Guided by map and iPhone, with a just-in-case compass in my pocket, I passed tenement houses with intricate wrought iron balconies and decorative elements evoking nature and mythology. Some buildings were beautifully restored in pastel shades of green, pink and yellow. Others embodied a gray, haggard, communist look, presumably awaiting restoration.

I paused in the sanctuary of the Fransican Church. This holy place survived six fires over the last seven centuries. Austrian occupiers turned the church into a stable during the partitions.*  I noticed hints of past grandeur of the 1910 Scheinbach Synagogue, now an apartment building. The Germans turned this house of worship into a stable during WWII. I will write more about what I learned about Przemysl’s Jewish community in a subsequent post. Violating the holy places of Roman Catholics and Jews seemed the invaders’ heinous prerogative. 

I crossed the marketplace square and passed businesses and homes along Slowackiego Avenue, named for Juliusz Slawacki, a 19th century Polish Romantic poet. I found the cemetery, entered its arched gateway and walked past elaborately decorated civilian graves — All Saints Day was November 1st — en route to the military burial sites. I paused to read some of the names and was struck by the graves of little children that spanned the upper wall, dividing eternal resting spaces for civilians and soldiers. The little ones’ epitaphs mentioned Heaven gaining new angels.

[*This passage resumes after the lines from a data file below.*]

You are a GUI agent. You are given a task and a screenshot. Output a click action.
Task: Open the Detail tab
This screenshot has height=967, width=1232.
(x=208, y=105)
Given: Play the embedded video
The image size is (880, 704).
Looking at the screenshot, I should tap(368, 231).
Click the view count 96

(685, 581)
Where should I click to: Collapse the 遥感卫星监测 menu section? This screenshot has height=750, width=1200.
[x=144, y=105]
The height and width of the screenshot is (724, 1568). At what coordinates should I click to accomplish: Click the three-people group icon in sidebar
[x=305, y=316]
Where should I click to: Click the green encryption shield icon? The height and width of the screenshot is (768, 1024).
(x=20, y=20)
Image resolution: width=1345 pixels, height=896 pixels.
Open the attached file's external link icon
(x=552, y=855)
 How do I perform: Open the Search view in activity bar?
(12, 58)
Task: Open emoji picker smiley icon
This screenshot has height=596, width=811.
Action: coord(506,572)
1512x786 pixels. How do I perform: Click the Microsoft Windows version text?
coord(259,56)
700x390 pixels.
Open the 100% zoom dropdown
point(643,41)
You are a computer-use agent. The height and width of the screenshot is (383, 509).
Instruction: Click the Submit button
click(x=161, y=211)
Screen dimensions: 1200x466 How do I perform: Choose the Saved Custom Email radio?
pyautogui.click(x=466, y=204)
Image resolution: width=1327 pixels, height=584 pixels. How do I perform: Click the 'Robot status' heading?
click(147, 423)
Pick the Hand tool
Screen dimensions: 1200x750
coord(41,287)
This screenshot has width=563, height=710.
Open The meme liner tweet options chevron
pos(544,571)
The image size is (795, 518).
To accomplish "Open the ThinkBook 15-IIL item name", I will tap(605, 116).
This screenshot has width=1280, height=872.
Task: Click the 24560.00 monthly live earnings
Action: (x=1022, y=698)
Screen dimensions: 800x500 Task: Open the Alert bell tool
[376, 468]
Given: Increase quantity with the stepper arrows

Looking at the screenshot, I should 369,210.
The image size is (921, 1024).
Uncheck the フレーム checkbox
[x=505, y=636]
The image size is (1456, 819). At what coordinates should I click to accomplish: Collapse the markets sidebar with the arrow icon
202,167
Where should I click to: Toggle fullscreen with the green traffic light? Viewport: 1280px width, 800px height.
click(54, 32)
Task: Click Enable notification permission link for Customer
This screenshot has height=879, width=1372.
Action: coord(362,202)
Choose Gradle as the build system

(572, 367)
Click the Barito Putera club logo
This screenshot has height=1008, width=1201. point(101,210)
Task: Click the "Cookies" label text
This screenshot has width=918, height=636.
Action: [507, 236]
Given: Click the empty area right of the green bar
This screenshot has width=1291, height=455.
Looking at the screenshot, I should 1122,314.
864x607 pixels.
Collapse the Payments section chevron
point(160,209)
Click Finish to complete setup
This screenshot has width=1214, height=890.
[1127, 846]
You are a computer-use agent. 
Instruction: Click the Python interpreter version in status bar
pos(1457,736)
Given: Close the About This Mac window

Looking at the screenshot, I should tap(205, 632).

I found WWI Austro-Hungarian soldiers graves under a canopy of trees as late autumn leaves fell around me. Worn by time, the crosses yielded no perceptible names. My grandfathers, as Polish subjects of the Austro-Hungarian Empire, were drafted in WWI to serve the Emperor’s military whims conceived in faraway Vienna.

WWI ended at the eleventh hour on the eleventh day in the eleventh month of 1918. Empires collapsed and new, independent countries, including Poland, Czechoslovakia and Hungary emerged from the rubble. Redefining borders sparked conflicts. I visited the graves of Poles who died in the Polish-Ukrainian War of 1918-1919. My paternal grandfather was among the ranks of Poles who fought Ukrainians over control of Eastern Galicia. Names like Jan, Przemyslaw and Mieczyzlaw were etched into the stones.

I visited the elaborate, walled necropolis of WWII German soldiers’ graves. There were no flowers, just stade elements in black, white and gray marking where the remains of an estimated four thousand German soldiers were buried. 

So many soldiers. So many buried as “unknown.”

I stopped in a cafe for a pot of black tea and a slice of Szarlotka, sampling the local variation on Poland’s ubiquitous and delicious apple cake. This version was “z beza” topped with meringue, something I first experienced in a Ukrainian cafe in Krakow. 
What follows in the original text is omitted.